I've had the glimpse, that
hint of light that hits the mirror
just right - turn your head it's gone
That all of the craving, the striving 
powering the great samsaric engine.
For just that evanescent moment,
which seems so precious.
Must... hold tight.. and gone.
All that which I seek outside myself is already there.
But like the moment when I've achieved some goal, 
it too is gone. 

I'm brought back to the darkest days before the hospital. The entrance to the house was through the garage which opened to the basement. Dark and cluttered, it seemed a reflection of David, my stepfather's mental state. I had to watch where I was going. So did he. Up stairs that creaked every one, led into the kitchen.
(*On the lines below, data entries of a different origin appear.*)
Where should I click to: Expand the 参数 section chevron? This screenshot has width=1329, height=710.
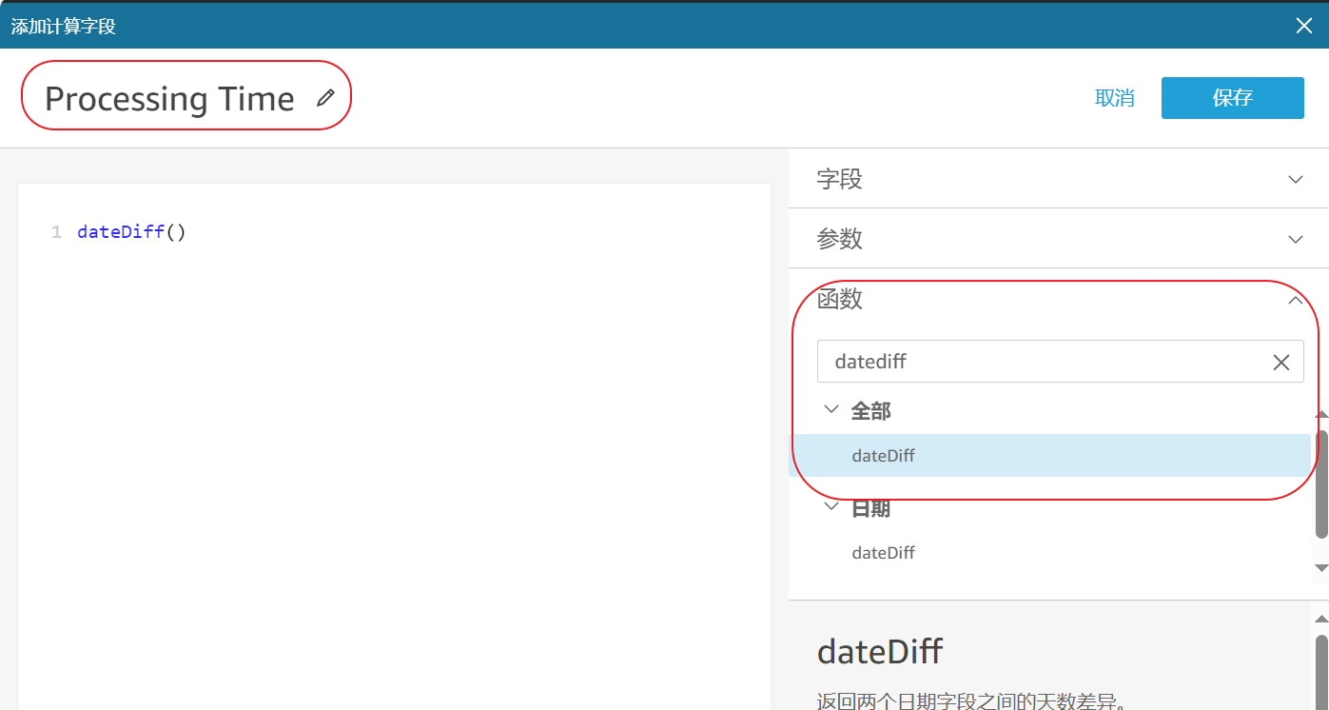click(x=1295, y=239)
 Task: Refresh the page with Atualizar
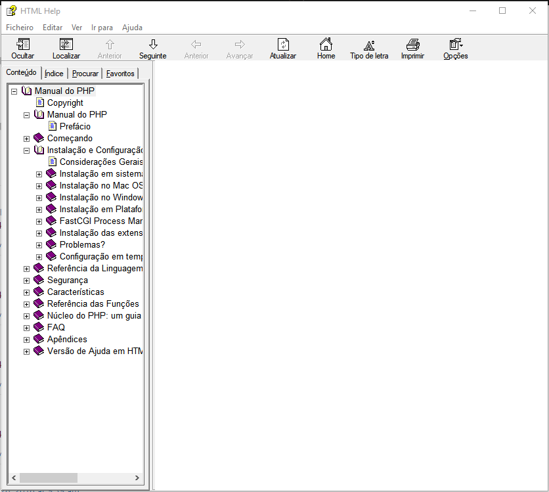point(283,45)
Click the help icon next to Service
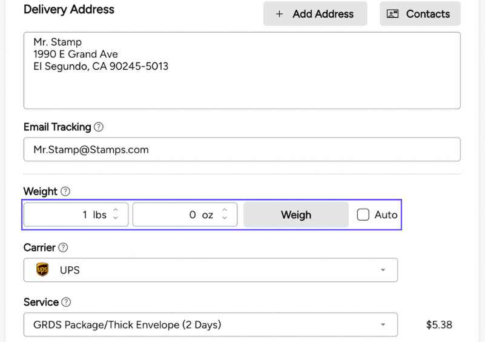 pos(67,303)
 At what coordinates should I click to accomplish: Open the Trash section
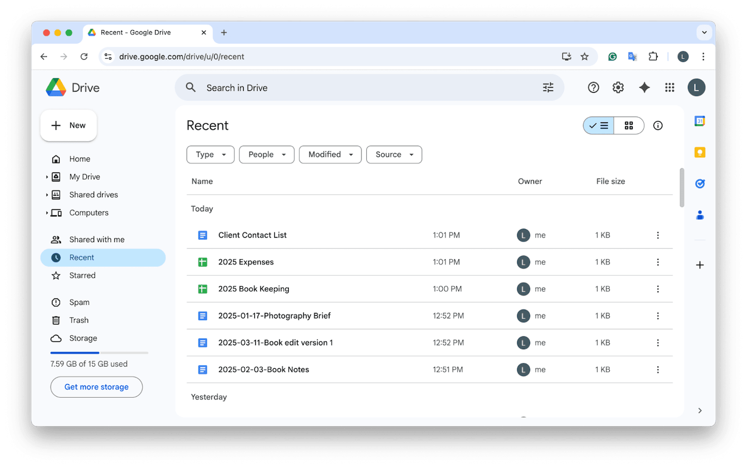(79, 320)
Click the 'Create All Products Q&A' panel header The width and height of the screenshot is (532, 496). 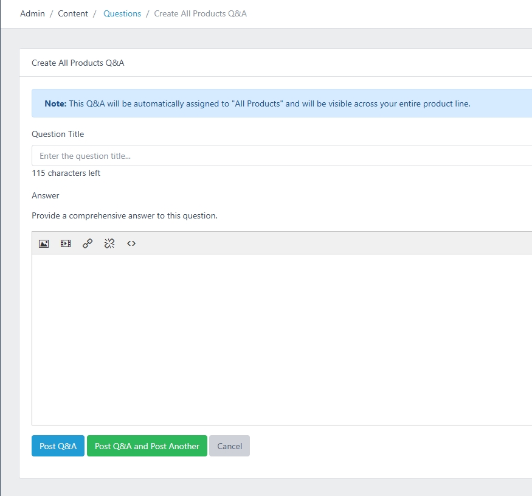click(78, 63)
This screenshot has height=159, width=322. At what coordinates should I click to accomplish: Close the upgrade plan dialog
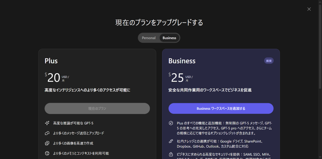click(309, 9)
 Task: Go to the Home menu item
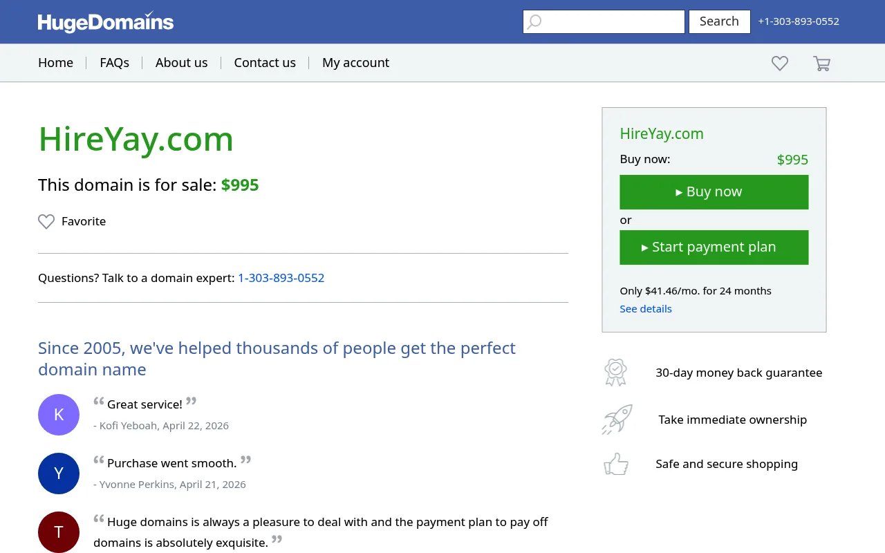point(55,63)
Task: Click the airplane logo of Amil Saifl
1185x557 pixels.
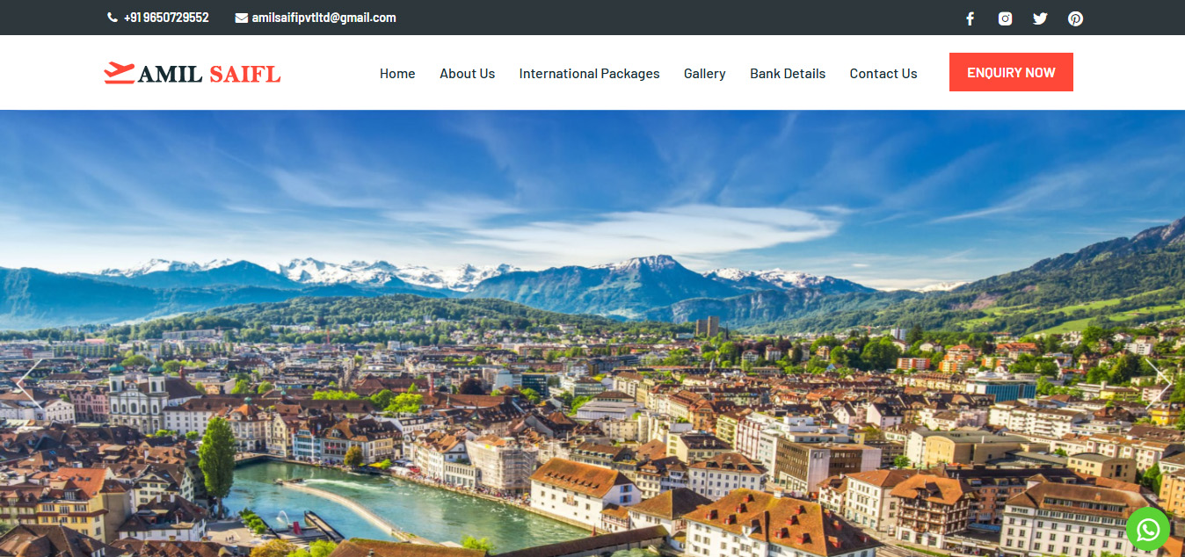Action: coord(120,73)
The kitchen, where he told me, near that chair that seemed out of place, that I was going to end up on the street. He would pace for hours. And drink, and breathe heavily. His presence was so onerous the house threatened to sink. Dark, deep eyes would stare off for hours. Deep pain. I could feel it all. Those eyes usually passed right over me. Boy, I tried not to get in their way. But could not. I felt like he had it in for me especially as my depression progressed. He was strong and I was weak. Or so I thought. I learned later the opposite was true, but it didn't matter then. I didn't know. Fear. Glare fear. And so I hid. I left my body. Went somewhere else, but the re-inhabiting, the re-entry was awful, like slipping into someone else's skin. Someone had been shaken deeply. So, too tension I used to protect myself. If I held myself tight enough and watched closely, remained vigilant I won't get hurt. Later I got angry, lashed out at my mother. I'm sure i caused as much pain out as I did in. Still David's footsteps as he passed back and forth, caged heavy breathing animal that he was made their way through. 
 
What I can see now, though is those protections, which look so maladaptive were out of love, protection. And they weren't my fault. And not that I was pure victim, but those parts deserve, need love compassion, a light touch. 
 
When welcomed into my heart, that's when I have a sense of wholeness, of fullness, and my heart opens to myself.

-Nick W.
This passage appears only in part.